Face à la propagation inquiétante de l’Ebola en République démocratique du Congo et en Ouganda, les autorités taïwanaises imposent, dès le 2 juin 2026, une restriction d’entrée sur le territoire pour les résidents de ces deux pays. Cette mesure exceptionnelle, visant à protéger la santé publique, durera 90 jours avec des exceptions strictement encadrées.
Le durcissement des mesures aux frontières taïwanaises
Le ministère de la Santé et du Bien-être, par l’intermédiaire de la Direction générale du contrôle des maladies (CDC), a annoncé un virage sécuritaire majeur pour contrer le risque d’importation du virus Ebola. À compter du 2 juin 2026 à minuit, le gouvernement suspend temporairement la délivrance de visas pour les résidents de la République démocratique du Congo (RDC) et de l’Ouganda. Les voyageurs déjà munis d’un visa verront leur entrée différée pendant une période initiale de 90 jours.

Cette décision, qui marque la première restriction d’entrée pour des raisons sanitaires depuis la levée des mesures liées au COVID-19 en 2022, a été coordonnée avec le ministère des Affaires étrangères, le Bureau des affaires consulaires, l’Agence nationale de l’immigration et l’Administration de l’aéronautique civile, selon les précisions apportées par ETtoday.
Les exceptions et le protocole de suivi sanitaire
Bien que la mesure soit drastique, Taïwan maintient des exceptions pour quatre catégories de personnes jugées prioritaires ou humanitaires : les étudiants titulaires d’une autorisation d’admission, le personnel diplomatique et officiel, les conjoints non nationaux de citoyens taïwanais ainsi que leurs enfants mineurs, et les personnes traitant des urgences humanitaires, comme le décès d’un proche ou la visite d’un parent gravement malade.

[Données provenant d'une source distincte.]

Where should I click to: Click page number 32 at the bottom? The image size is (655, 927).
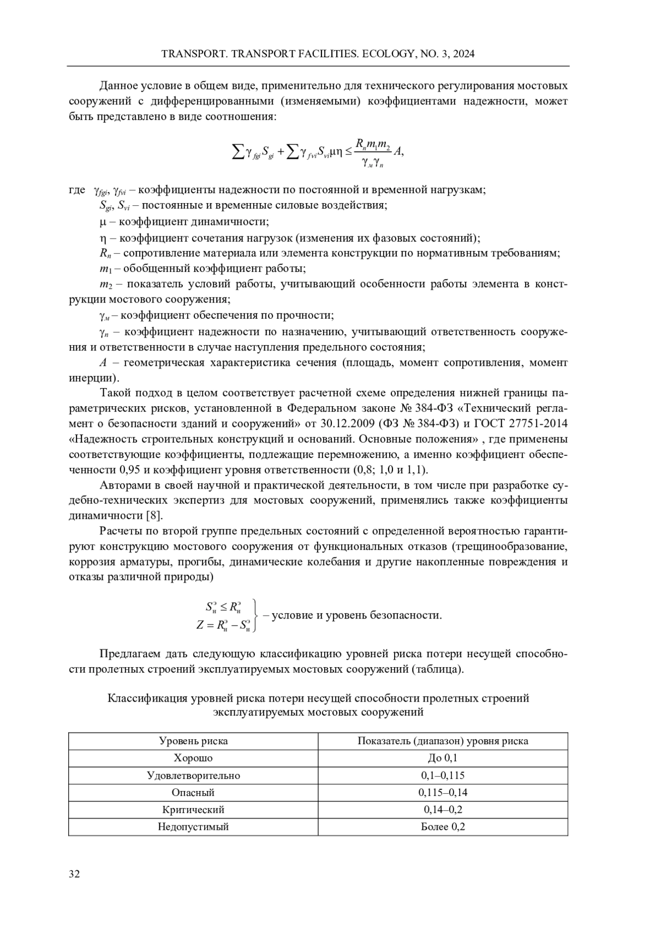point(74,874)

Pour ceux autorisés à entrer sur le territoire, la surveillance est renforcée. Comme l’indique le rapport de la CDC, tout voyageur ayant séjourné dans ces zones au cours des 21 derniers jours doit se présenter spontanément aux stations de quarantaine aéroportuaires. Ils devront alors remplir un formulaire de gestion autonome de la santé pendant 21 jours. En cas d’apparition de symptômes — fièvre, maux de tête, douleurs musculaires, nausées ou hémorragies — le voyageur doit contacter immédiatement la ligne de prévention 1922 pour une prise en charge médicale sécurisée.
Une crise sanitaire qui s’intensifie en Afrique centrale
La situation épidémiologique en RDC et en Ouganda justifie cette vigilance accrue. Selon les données de l’Organisation mondiale de la santé (OMS) arrêtées au 27 mai 2026, la RDC a enregistré 906 cas, dont 223 décès, tandis que l’Ouganda fait état de 7 cas confirmés et d’un décès. La chaîne publique PNN souligne que la souche en circulation, la variante « Bundibugyo », est particulièrement redoutable :

Cette souche est rare, avec un taux de mortalité variant de 30 % à 50 %, et ne dispose actuellement d’aucun vaccin préventif homologué, ce qui place le personnel médical de première ligne dans une situation extrêmement périlleuse.
Le contexte est aggravé par des conflits armés dans la province de l’Ituri, où vivent environ un million de personnes déplacées dans des conditions sanitaires précaires. Le secrétaire général de l’OMS, Tedros Adhanom Ghebreyesus, s’est rendu sur place pour exhorter la communauté internationale à intensifier l’aide médicale plutôt que de se contenter de mesures restrictives.
Coordination internationale et réponse régionale
Taïwan n’est pas le seul État à durcir sa politique migratoire face à cette menace. Comme l’a rapporté Newtalk, les États-Unis, le Mexique et le Canada ont publié une déclaration commune annonçant des mesures de santé publique harmonisées pour les voyageurs en provenance des zones à risque. Le Canada, en particulier, a interdit l’entrée des résidents de RDC, d’Ouganda et du Soudan du Sud pour 90 jours, tout en imposant une quarantaine de 21 jours à ses propres citoyens revenant de ces régions dès le 30 mai.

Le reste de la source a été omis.